One resolution would specifically afford temporary protection at the second level (that part of a domain name to the left of the dot) for certain names associated with the Red Cross, Red Crescent and the International Olympic Committee. The Board Committee passed the resolution with the expectation that the Generic Names Supporting Organization (GNSO) Council will next month approve a similar recommendation to protect the names and acronyms of IGOs and certain NGOs.
“The Red Cross and Red Crescent Movement is pleased by this decision which will put ICANN in conformity with universally-endorsed regulations about the protection of the red cross and red crescent names,” said Charlotte Lindsay Curtet, Director of Communication and Information Management for the International Committee of the Red Cross. “These names have a distinct humanitarian function, in particular in times of armed conflict.

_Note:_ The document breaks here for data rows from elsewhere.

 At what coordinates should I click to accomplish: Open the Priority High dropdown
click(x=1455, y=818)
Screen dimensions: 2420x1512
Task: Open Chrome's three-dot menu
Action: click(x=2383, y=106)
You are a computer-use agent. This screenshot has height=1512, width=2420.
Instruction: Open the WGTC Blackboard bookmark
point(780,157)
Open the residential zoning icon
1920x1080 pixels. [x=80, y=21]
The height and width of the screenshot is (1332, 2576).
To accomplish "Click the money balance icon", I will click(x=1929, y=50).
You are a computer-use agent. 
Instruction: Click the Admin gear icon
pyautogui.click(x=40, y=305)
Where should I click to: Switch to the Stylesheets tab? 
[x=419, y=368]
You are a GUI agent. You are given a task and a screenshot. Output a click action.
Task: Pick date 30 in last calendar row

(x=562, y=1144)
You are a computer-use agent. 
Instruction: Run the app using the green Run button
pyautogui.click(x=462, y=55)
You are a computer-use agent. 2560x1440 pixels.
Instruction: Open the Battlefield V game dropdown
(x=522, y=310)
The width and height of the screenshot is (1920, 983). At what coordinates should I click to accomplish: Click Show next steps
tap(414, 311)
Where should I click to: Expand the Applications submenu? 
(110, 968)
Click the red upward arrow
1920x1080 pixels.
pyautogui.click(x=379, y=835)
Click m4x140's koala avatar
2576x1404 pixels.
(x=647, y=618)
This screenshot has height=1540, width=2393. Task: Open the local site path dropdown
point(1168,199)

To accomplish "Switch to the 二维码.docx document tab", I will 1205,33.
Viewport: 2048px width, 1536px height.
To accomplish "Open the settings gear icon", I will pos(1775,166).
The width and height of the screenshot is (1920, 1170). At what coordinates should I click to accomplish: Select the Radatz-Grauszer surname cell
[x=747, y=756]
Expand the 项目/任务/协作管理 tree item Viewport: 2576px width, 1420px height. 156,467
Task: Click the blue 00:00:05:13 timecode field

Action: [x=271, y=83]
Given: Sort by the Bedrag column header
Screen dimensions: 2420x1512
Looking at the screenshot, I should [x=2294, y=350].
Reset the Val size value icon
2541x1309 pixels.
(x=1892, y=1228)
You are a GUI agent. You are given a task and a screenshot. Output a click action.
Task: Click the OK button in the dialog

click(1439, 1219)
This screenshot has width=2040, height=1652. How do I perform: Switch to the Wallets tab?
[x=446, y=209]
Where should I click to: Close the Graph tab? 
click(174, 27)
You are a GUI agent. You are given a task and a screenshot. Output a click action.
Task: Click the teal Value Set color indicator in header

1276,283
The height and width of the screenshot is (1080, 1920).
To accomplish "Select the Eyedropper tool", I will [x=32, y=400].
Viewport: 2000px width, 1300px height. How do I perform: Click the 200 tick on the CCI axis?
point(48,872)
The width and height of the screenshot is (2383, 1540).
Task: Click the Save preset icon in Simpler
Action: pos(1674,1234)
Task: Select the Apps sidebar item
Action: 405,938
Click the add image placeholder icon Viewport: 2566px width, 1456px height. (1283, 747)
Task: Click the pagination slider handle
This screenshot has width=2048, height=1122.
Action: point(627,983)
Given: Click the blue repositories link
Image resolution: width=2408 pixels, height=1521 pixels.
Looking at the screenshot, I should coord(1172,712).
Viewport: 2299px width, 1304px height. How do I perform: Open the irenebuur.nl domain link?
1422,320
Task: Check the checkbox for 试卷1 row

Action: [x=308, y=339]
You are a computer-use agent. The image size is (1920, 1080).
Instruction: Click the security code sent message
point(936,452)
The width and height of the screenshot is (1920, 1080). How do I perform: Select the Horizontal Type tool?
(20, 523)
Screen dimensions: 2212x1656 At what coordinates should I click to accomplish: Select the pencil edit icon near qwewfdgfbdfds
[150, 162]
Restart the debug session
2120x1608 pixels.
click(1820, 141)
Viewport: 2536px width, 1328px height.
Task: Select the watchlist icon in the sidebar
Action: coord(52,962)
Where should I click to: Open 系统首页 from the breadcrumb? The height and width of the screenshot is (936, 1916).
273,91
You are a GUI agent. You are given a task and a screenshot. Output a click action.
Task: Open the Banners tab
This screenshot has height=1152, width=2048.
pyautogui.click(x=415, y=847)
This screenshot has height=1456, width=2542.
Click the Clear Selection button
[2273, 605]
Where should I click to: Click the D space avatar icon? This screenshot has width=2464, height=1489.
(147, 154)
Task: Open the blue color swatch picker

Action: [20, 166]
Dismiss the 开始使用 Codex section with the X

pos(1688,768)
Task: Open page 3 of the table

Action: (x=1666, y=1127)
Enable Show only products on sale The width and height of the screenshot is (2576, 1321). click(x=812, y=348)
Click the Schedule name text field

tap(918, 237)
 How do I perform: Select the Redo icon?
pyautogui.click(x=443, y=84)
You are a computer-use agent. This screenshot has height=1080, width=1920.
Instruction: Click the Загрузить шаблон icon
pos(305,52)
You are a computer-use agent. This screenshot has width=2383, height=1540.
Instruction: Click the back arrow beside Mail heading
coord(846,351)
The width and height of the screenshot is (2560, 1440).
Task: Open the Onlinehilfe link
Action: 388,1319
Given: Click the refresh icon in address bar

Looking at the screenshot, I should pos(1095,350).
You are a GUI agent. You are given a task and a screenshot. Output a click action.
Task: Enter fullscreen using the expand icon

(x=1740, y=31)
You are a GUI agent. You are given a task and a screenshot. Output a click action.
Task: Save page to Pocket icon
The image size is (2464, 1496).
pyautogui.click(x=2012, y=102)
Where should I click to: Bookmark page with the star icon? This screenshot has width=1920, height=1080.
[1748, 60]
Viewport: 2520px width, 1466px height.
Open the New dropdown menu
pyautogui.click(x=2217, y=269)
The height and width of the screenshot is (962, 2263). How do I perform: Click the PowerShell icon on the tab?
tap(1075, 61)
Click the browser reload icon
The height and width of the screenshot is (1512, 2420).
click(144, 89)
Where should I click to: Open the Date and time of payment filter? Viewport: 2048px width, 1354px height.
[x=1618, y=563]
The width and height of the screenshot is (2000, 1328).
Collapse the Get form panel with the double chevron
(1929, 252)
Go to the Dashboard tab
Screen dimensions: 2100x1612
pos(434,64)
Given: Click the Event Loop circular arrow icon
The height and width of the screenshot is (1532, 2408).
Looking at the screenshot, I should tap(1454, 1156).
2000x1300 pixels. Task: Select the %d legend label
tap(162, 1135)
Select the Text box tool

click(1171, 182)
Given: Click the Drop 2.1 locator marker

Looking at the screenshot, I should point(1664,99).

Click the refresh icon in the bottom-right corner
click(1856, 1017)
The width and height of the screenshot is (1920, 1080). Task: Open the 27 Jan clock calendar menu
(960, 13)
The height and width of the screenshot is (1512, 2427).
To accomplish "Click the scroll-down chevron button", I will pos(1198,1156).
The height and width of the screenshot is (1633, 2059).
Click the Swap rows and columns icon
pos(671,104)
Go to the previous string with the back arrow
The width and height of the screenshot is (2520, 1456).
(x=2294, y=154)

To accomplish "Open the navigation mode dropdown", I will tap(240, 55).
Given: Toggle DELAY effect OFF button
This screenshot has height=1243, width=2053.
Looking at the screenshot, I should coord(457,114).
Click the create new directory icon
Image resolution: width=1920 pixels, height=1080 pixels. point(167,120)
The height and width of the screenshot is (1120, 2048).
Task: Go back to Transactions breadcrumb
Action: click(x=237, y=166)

Protecting them at the first and second level of a domain name is important, as this protection upholds their purpose and helps us to fulfil our humanitarian mandates.”
The second resolution lays out a course for placing the names and acronyms of IGOs into a Reserved Names List, which will afford second level protection for those names and acronyms.
Specifically, the New gTLD Program Committee asks the GNSO Council to let it know by 28 February 2012 if there are concerns with the action that would fall into the specific areas of global public interest and security or stability of the Domain Name System (DNS).
“We received many comments on this issue,” said Cherine Chalaby, the Chair of the Board’s New gTLD Program Committee. “This is a case of the multi-stakeholder model working well. We listened to the community and in the end, we obviously felt that these organizations needed some temporary protections while ICANN develops more thorough policies which will afford possible long-term protections.”
In approving the resolutions, the New gTLD Program Committee made it clear it was taking a conservative approach, noting that restrictions on second-level registration can be lifted at a later time depending on the scope of the GNSO policy recommendations approved by the Board.
“The name of my organization, and other Intergovernmental organizations must be protected in the online world generally and Domain names specifically,” said Janis Karklins, Assistant Director General of Communication and Information for the United Nations Educational, Scientific and Cultural Organization (UNESCO). “The IGO and governmental representatives have made a proposal to the Board of ICANN and GNSO that will help assure that names and the acronyms that represent our organizations are properly protected online as they are off-line or in the real world.”
The New gTLD Program Committee expressed appreciation to the Generic Names Supporting Organization (GNSO) for its ongoing work to afford permanent protections for the IGO and NGO names and acronyms.
The Board resolutions will be posted to ICANN’s web site by 29 November 2012.